Journalists need to heed the con in conjecture and be a bit skeptical about anonymous leaks, backed up by notable cherry-pickers like John Bolton, the neo-con former US ambassador to the United Nations. The BBC diplomatic correspondent, Jonathan Marcus, examines the fallout after a mysterious Israeli incursion into Syrian airspace two weeks ago. Tel Aviv still is keeping mum and the regional wardrums keep throbbing.
Nearly two weeks on from Israel's incursion into Syrian airspace, the mystery surrounding the operation shows little sign of disappearing.
Press reports suggest strongly that the Israeli jets destroyed a facility near Syria's border with Turkey.

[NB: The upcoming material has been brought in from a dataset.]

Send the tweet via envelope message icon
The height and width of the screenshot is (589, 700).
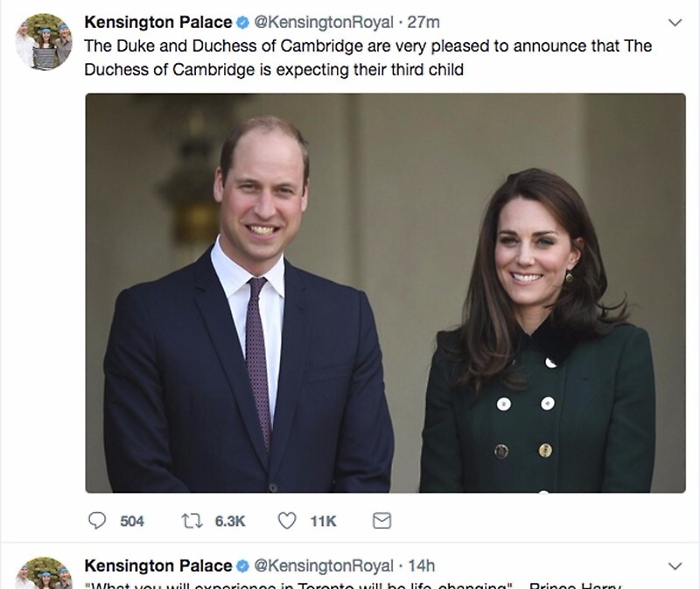click(381, 521)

All sorts of details of the operation have "leaked" out, but still the precise nature of the "target" remains unclear.
By far the strongest theory though suggests a North Korean nuclear connection - a linkage which the North Korean authorities have strenuously denied.
The story put about by largely unnamed US sources and backed up by the former US ambassador to the United Nations, John Bolton, is that North Korea - under international pressure to scale down its own nuclear weapons programme - has recently transferred equipment or technology to Syria.
And it is this equipment - possibly at a fledgling research centre - that the Israelis hit.
'Political agenda'
All sorts of questions remain. Experts on North Korea's nuclear programme are highly sceptical about the alleged technology transfer.
Joseph Cirincione, director for nuclear policy at the Washington-based Center for American Progress, a liberal think-tank, has gone so far as to describe the story as "nonsense".
Selective leaks are being used to play up the Syria-North Korea connection, he writes on the online site of the journal Foreign Policy.
"This appears to be the work of a small group of officials leaking cherry-picked, unvetted 'intelligence' to key reporters in order to promote a pre-existing political agenda. If this sounds like the run-up to the war with Iraq, then it should," he writes.
Gary Samore of the Council on Foreign Relations, another leading North Korea nuclear expert, was less dismissive when I spoke to him, but equally sceptical.
"I know that the Israelis have been worried for some time that the Syrians were eager to get nuclear technology from North Korea," he said.
"The North Koreans are looking to liquidate at least part of their enrichment programme, and perhaps want to offload the centrifuges and so on that they obtained from Pakistan."
So the Syrians might be "dabbling" with enrichment technology, but this would not represent "a near-term threat", Mr Samore says.
"There are North Koreans in Syria in connection with missile technology," he said, but on the nuclear front "we just don't know".
One thing he saw as strange, however, was the possible location of the "target" that the Israelis may have hit.
This seems to have been very close to the border with Turkey - an odd place for a potential nuclear research establishment.
Scepticism needed
Of course much of the controversy - given the fact that the Syrians and the Israelis have said very little (which is instructive in itself) - centres on the nature of the messengers, the shadowy leakers in Washington.
Only one of them, Andrew Semmel, a senior non-proliferation official, has gone on the record, and then there is the involvement of the controversial Mr Bolton.
Critics suggest that at least some of these people have a strong desire to derail the Bush administration's current negotiations with Pyongyang.
For whatever reason, the latest round of the six-party nuclear talks involving the two Koreas has been postponed at the last minute, apparently at the North Koreans' request.
But as Mr Samore pointed out: "Just because John Bolton is using this for political purposes doesn't mean that it is not true."
This episode once again highlights the problems for the media in dealing with this kind of story, problems that were exemplified - one has to admit in retrospect- by the run-up to the invasion of Iraq.
Journalists need copy. But they also have to weigh up what they are told. Official sources cannot simply be discounted.
But on the other hand, a sufficient degree of scepticism needs to be deployed. And just sometimes, that mighty media machine has to admit that it just does not know.